America needs to figure out how to make sure that ALL of our citizens are given access to affordable healthcare. EVERY. SINGLE. ONE. By not giving every citizen the chance to get affordable healthcare, America is making a statement that we don’t care if you die; weed out the weak, you might say. Can’t afford that ambulance ride to the hospital because you think you’re having a stroke? Wait until you’re really sure that you’re having a stroke; it’s expensive to think there’s a clot in your brain when you’re not sure. Best to wait until half your body becomes paralyzed. Got kidney failure? Well, shit, dialysis is expensive, you better be covered. Oh wait, you’re not? Let’s pull a Rick Perry and tell you it’s your own fault for not having insurance. Stupid American. Better yet: got lupus? Need to get started on some medications that might limit your immune system attacking itself? Oops- hold your horses. You’re not doing ANYTHING yet, because the drugs you need are “experimental”. Despite the fact that there’s no cure for lupus, so everything is experimental. Yeah, have fun paying hundreds a month for meds. Love, your health insurance company (insert name here).
Want to go to college? Want to become so deeply in debt that you’ll die making payments to Sallie Mae? If you don’t, you better be a valedictorian or salutatorian. If you’re not, you’re screwed. Even better, the New York Times declared that the graduate degree is the new bachelors, so good luck finding a job after four years of college. Can’t find enough scholarships to lighten the load? I’m sure your school has a generous work-study program. By generous I mean about $1,500 a semester. Still not enough? Do what all the cool kids do: sell plasma! Yes, sell some liquid from your body for money! Go hook up to a machine and let it take out your blood, strip it of plasma, and return it, all in one hour!
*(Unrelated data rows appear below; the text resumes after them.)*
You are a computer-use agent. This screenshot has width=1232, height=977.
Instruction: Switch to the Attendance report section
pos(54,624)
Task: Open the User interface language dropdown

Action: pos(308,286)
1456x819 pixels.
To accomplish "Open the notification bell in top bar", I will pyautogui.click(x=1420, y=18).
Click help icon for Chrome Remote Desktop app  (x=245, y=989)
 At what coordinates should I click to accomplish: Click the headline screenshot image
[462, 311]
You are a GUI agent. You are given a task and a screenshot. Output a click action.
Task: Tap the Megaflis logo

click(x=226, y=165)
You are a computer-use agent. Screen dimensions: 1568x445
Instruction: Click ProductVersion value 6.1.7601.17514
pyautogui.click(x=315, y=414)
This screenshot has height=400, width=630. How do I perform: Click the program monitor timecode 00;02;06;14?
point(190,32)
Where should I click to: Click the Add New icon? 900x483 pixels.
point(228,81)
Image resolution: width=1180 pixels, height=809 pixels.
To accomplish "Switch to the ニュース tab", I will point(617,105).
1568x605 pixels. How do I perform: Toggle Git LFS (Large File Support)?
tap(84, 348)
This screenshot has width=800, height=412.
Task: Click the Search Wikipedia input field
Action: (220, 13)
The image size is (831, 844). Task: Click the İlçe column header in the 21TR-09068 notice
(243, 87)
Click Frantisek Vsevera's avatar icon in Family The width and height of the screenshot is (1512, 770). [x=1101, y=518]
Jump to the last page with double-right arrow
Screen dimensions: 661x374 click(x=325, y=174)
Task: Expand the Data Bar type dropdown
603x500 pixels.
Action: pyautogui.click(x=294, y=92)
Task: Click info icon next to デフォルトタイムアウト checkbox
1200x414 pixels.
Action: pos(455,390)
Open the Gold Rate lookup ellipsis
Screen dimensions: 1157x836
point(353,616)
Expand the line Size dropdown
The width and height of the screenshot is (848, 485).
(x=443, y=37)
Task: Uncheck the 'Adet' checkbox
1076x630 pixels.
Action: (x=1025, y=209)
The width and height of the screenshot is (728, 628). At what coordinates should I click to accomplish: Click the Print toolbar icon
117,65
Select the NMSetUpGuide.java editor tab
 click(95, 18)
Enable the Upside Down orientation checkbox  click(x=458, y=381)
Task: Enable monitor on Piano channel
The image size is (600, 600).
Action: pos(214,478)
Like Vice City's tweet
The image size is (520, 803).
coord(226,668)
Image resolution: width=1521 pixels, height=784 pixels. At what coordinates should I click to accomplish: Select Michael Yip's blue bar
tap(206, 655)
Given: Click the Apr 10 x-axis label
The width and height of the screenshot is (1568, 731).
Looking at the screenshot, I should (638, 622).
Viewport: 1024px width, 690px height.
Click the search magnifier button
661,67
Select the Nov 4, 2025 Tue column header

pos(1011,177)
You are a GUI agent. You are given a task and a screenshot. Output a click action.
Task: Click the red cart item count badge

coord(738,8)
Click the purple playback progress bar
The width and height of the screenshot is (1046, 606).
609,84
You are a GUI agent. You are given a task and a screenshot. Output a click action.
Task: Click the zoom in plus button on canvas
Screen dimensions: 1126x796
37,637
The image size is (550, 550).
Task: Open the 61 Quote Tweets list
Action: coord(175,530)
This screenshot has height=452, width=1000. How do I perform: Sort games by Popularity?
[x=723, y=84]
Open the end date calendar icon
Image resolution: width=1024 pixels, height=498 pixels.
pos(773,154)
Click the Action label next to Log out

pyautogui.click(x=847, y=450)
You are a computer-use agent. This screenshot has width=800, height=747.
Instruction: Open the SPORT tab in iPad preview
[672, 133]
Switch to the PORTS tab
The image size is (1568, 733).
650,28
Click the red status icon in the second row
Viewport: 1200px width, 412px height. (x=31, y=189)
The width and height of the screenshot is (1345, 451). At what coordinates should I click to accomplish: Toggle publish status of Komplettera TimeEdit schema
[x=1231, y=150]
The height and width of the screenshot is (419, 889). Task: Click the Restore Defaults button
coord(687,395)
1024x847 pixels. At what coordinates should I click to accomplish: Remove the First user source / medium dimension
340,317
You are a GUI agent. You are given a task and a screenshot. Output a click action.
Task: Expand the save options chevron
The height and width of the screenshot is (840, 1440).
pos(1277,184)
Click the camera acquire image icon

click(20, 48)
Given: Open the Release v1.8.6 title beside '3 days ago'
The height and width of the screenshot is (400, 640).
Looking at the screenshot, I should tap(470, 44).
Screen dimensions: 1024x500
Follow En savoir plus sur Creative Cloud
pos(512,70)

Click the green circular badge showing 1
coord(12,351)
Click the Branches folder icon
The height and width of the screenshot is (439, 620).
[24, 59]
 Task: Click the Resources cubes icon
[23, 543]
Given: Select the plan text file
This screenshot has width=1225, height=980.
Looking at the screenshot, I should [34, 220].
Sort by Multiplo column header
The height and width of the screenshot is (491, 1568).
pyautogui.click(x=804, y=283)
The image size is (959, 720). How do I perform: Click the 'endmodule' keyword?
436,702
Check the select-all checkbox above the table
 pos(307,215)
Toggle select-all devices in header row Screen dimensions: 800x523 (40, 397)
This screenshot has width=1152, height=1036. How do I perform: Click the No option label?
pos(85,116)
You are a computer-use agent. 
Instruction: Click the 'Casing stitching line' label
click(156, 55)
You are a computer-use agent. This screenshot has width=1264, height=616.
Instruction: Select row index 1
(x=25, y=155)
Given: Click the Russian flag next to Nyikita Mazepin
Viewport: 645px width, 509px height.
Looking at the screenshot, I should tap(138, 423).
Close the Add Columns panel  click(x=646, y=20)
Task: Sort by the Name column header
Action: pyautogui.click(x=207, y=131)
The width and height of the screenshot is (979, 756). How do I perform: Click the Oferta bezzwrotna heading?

This is the most bitter post I have written yet. Yet, I feel more nervous than bitter. Nobody has forced me to be where I am at; I’ve made my own choices. I’ll accept my debt and my responsibility to pay it back. Yet, I can’t help but feel jipped by the system, somewhere along the line. I want change. I don’t know who or what the catalyst for change is going to be, but I know I want it. Who knows, maybe one of these days I’ll get riled up enough to not just sit here and type about it. The people in this country deserve to see brighter days; they deserve to feel safe taking risks, they deserve to be allowed to fail and get back up, and they deserve to be healthy and educated. Granted, I’m not an economist, or a business major, or a poli-sci major; I’m an Art History major going to a large American university. But, when I look at all the zeros that I’m in debt, I feel I deserve to be able to give my opinion. Hell, I’m paying for it.